- _Record excerpts_:
· · · · ·

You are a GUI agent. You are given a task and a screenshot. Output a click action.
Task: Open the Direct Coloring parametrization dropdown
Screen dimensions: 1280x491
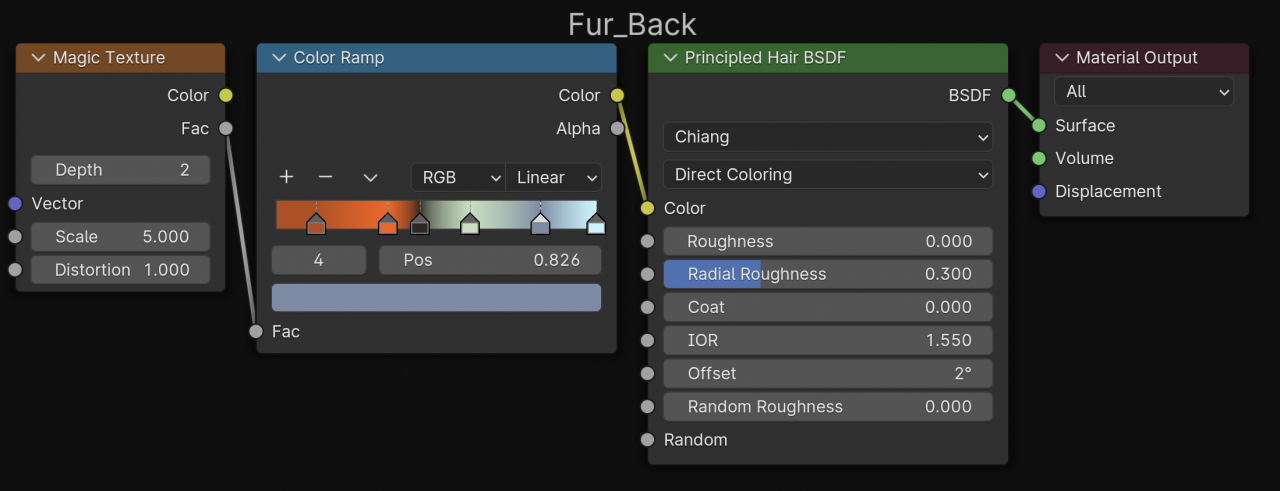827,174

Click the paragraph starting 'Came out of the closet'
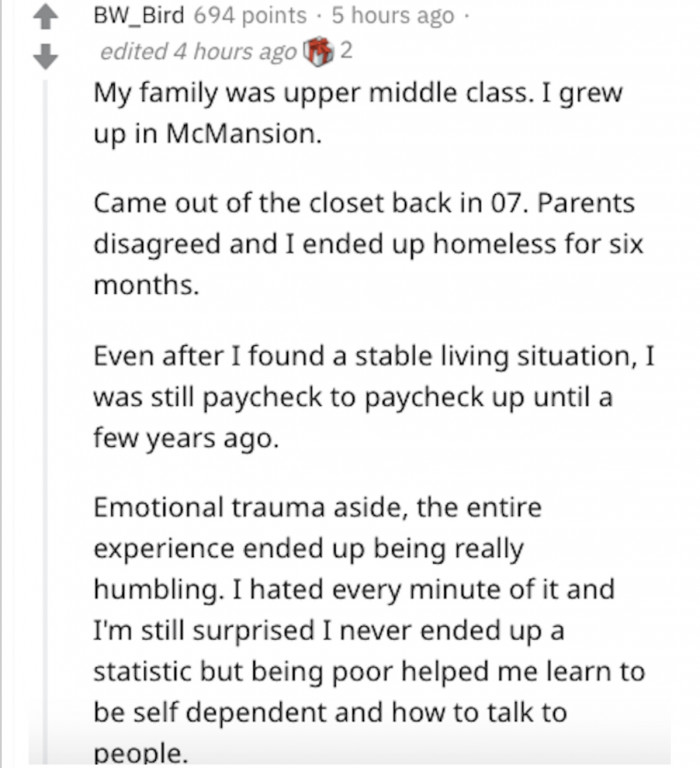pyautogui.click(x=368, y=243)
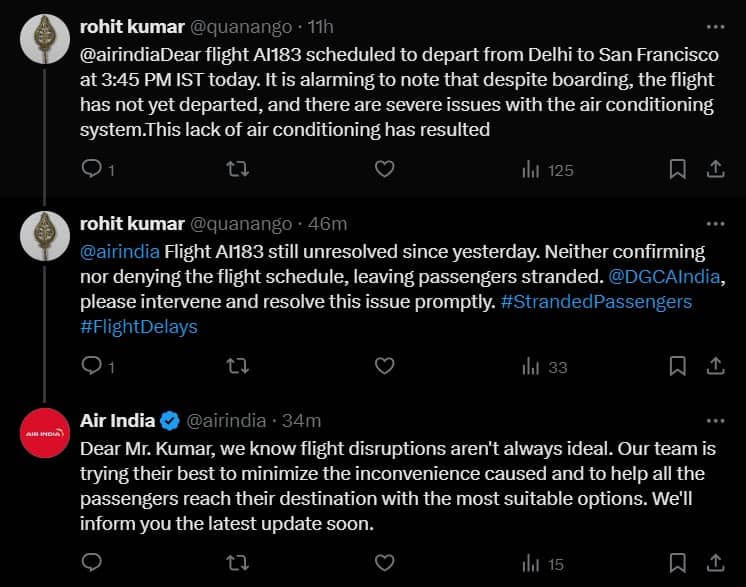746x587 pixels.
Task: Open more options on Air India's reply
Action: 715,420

· · · · ·

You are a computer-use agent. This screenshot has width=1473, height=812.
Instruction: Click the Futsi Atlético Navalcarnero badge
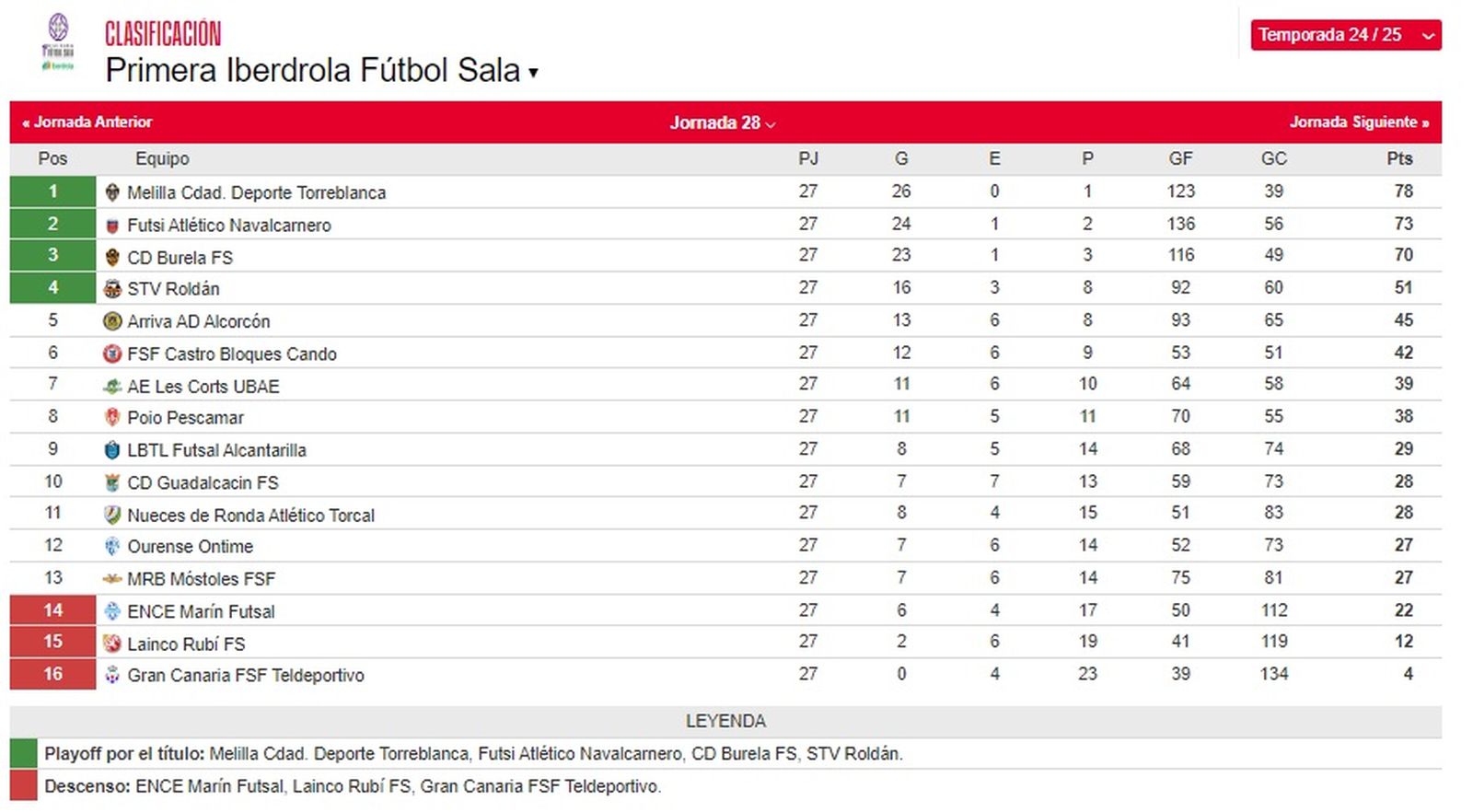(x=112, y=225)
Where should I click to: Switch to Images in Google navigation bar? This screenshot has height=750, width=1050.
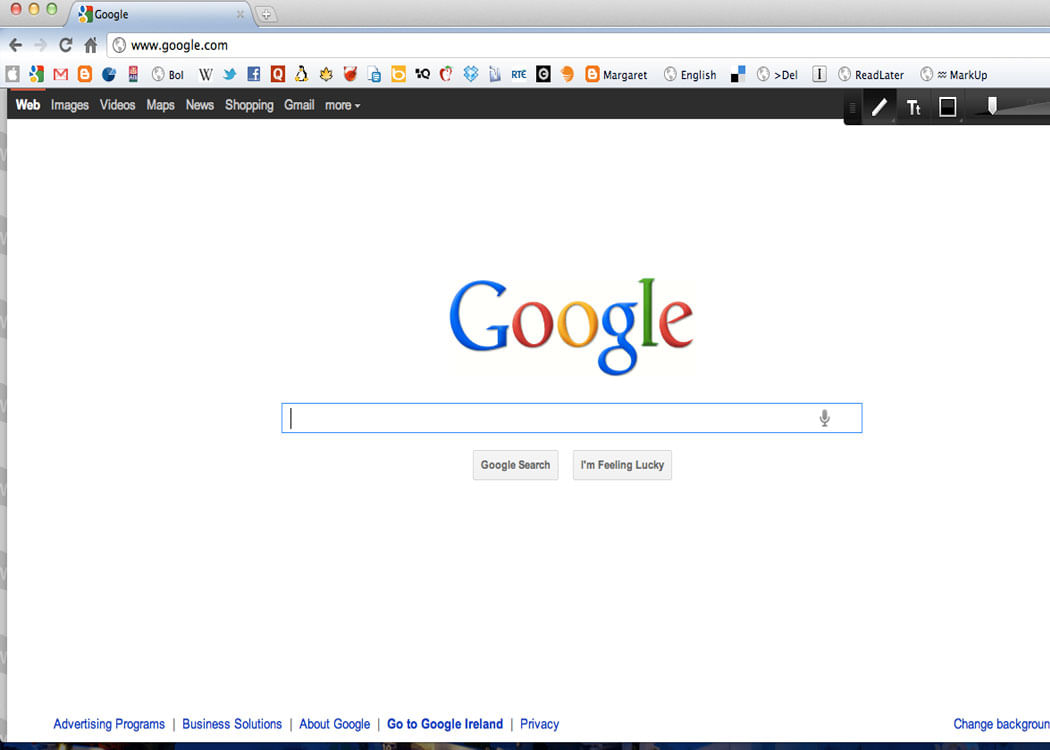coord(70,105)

· · · · ·

- _Work to be completed_: Read the data above and pull out each line that holds the string "agent".

- _Task output_:
You are a GUI agent. You are given a task and a screenshot. Output a click action.
You are a computer-use agent. This screenshot has width=1473, height=812.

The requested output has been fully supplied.